BEGIN

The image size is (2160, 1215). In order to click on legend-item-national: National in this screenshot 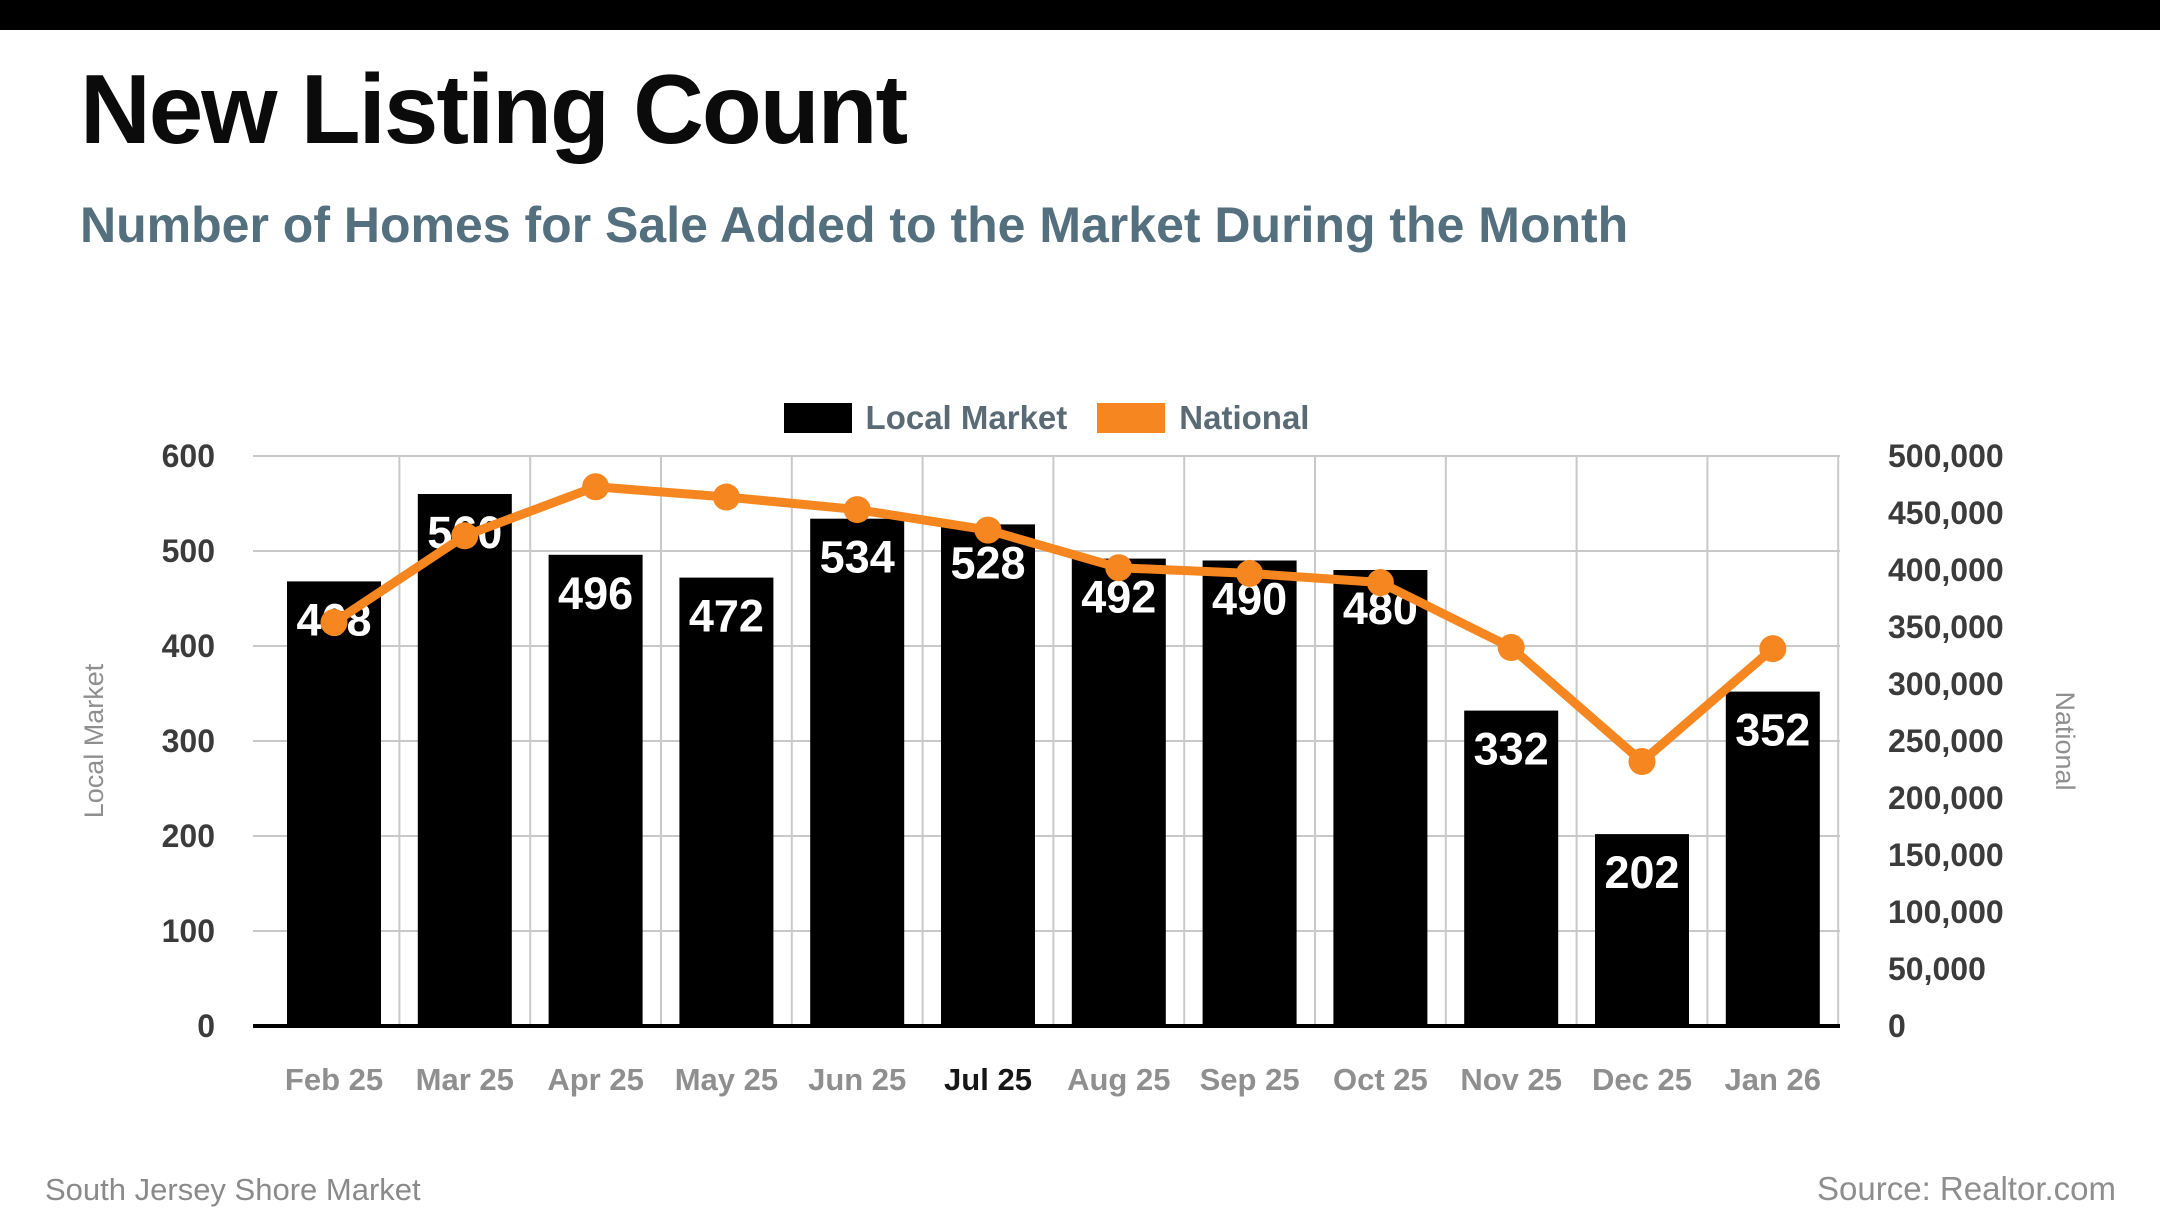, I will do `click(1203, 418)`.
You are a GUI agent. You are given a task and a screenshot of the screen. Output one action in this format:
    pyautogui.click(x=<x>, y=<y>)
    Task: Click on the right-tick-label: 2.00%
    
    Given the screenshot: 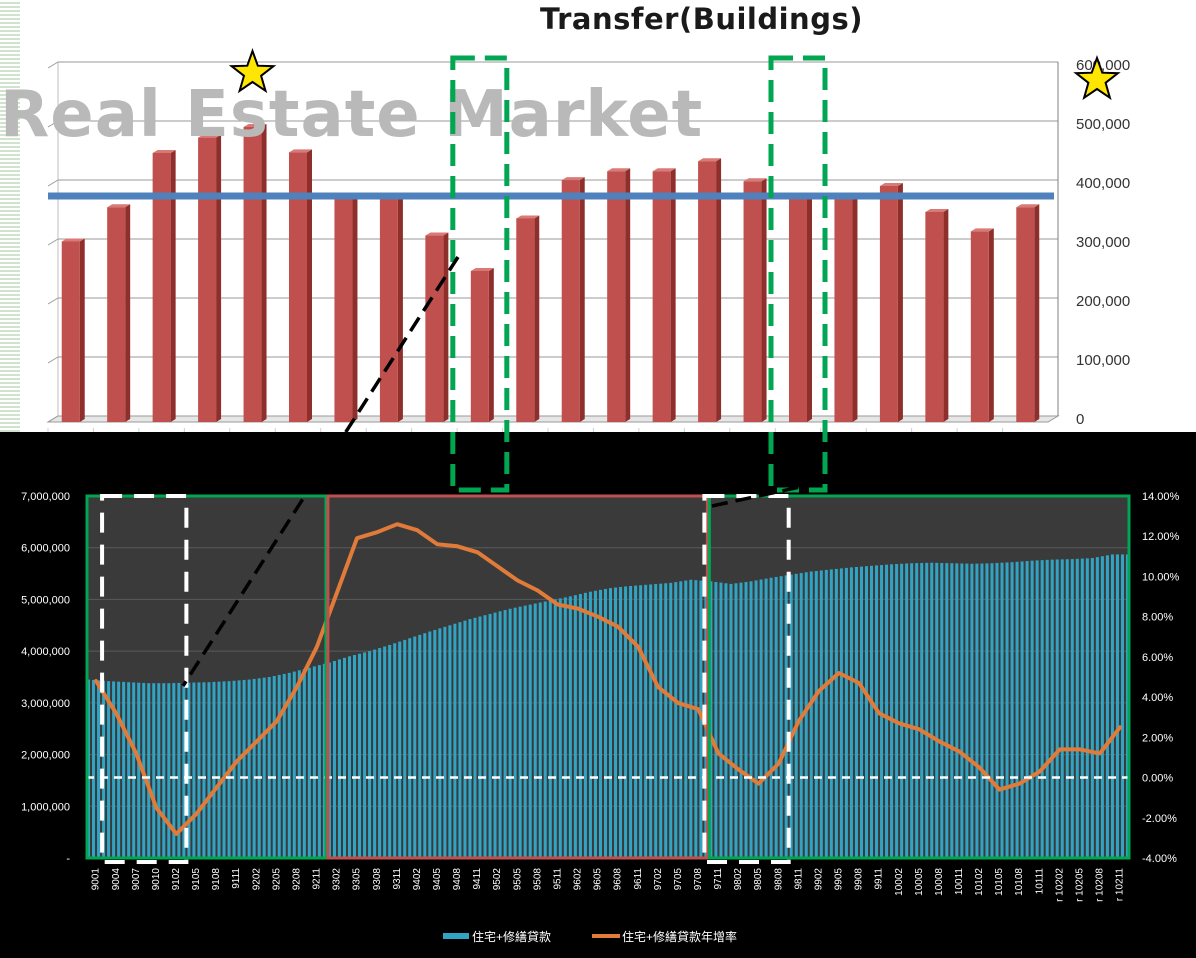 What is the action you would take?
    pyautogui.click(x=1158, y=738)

END
BEGIN

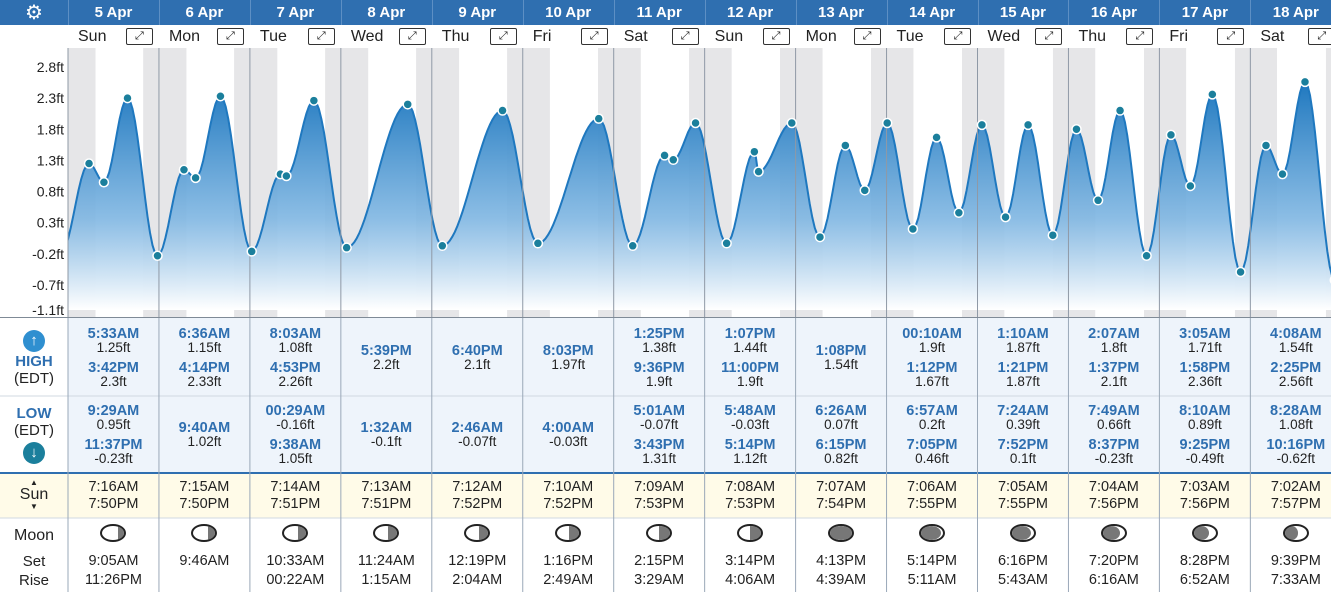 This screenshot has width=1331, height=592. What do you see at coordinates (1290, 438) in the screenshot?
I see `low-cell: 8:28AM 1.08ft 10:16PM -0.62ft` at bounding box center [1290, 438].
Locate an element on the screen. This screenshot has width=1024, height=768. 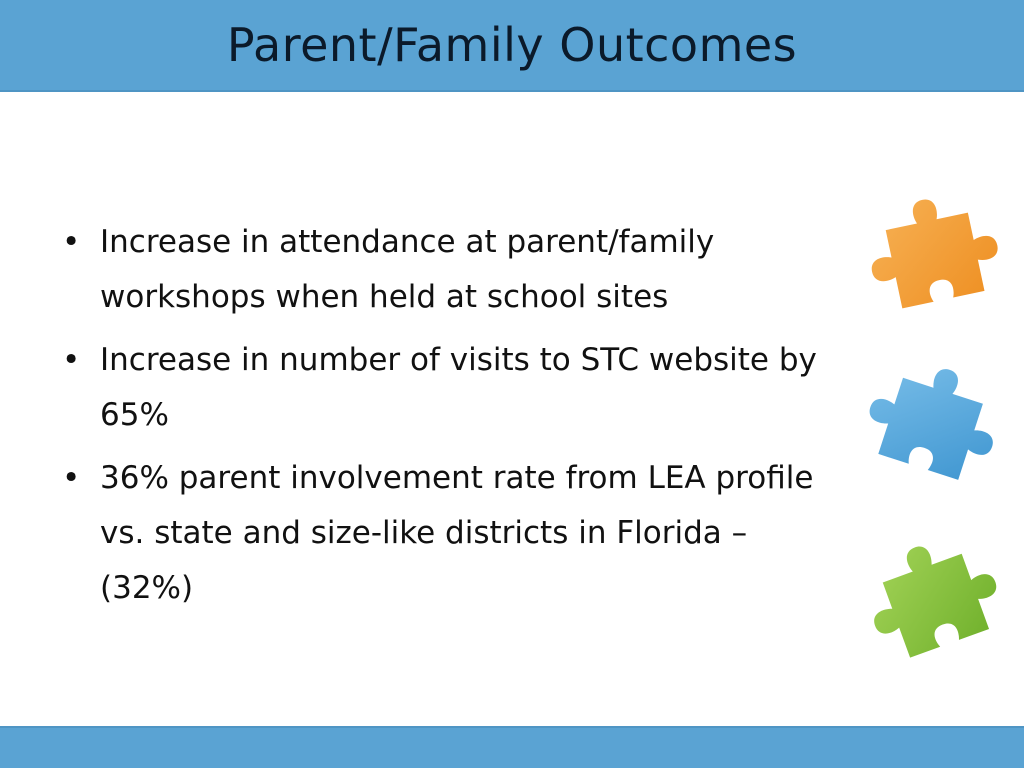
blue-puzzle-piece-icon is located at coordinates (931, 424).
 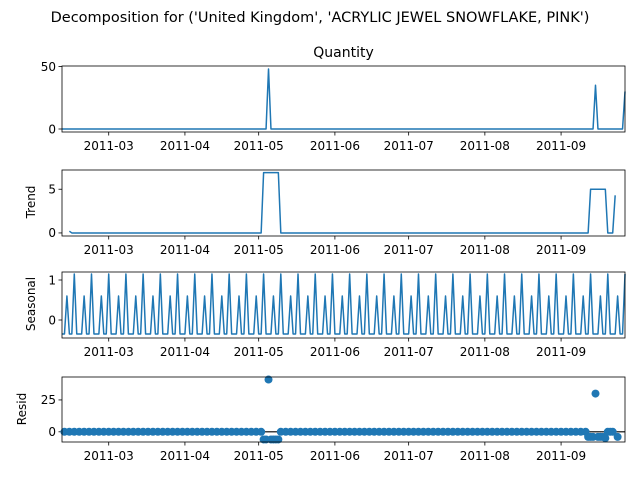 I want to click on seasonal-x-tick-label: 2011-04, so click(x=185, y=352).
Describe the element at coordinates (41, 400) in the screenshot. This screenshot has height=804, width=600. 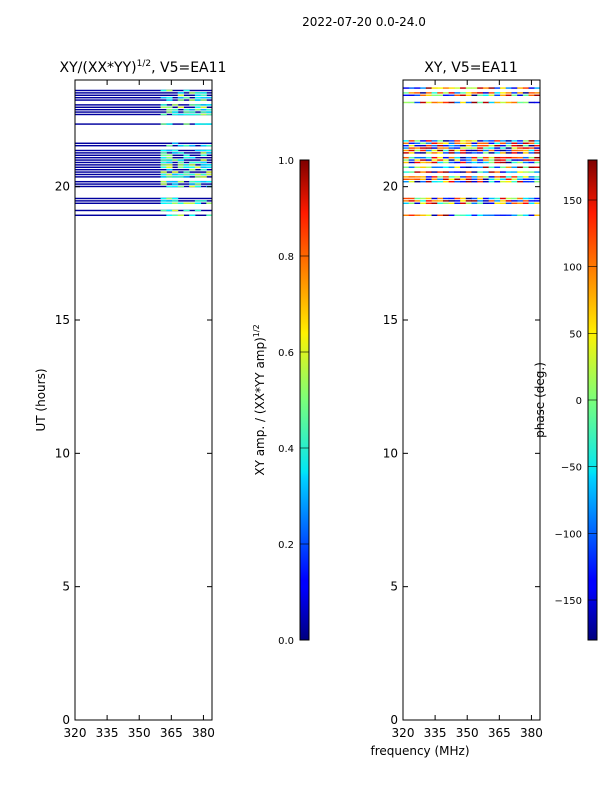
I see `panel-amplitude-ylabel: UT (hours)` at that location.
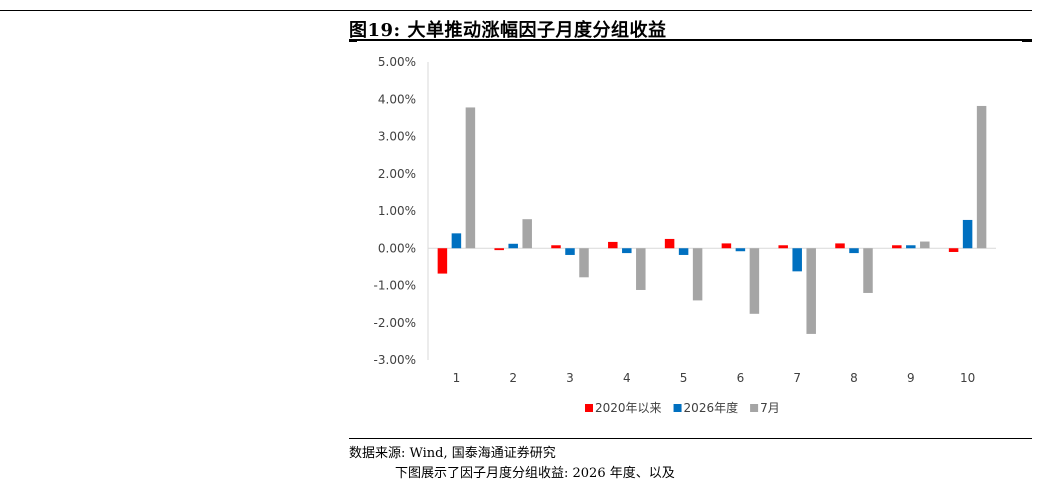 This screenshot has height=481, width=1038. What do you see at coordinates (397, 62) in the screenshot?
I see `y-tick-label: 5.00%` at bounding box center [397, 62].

END

Reproduce the data word for word, starting with the line that contains "This screenshot has width=1331, height=592." and going on through the line that contains "center [397, 62].", with both of those lines included. Leave the pictures out.

Solution below:
 This screenshot has width=1331, height=592. What do you see at coordinates (1290, 438) in the screenshot?
I see `low-cell: 8:28AM 1.08ft 10:16PM -0.62ft` at bounding box center [1290, 438].
Locate an element on the screen. This screenshot has width=1024, height=768. 
blue-puzzle-piece-icon is located at coordinates (931, 424).
  I want to click on seasonal-x-tick-label: 2011-04, so click(x=185, y=352).
Describe the element at coordinates (41, 400) in the screenshot. This screenshot has height=804, width=600. 
I see `panel-amplitude-ylabel: UT (hours)` at that location.
 This screenshot has height=481, width=1038. What do you see at coordinates (397, 62) in the screenshot?
I see `y-tick-label: 5.00%` at bounding box center [397, 62].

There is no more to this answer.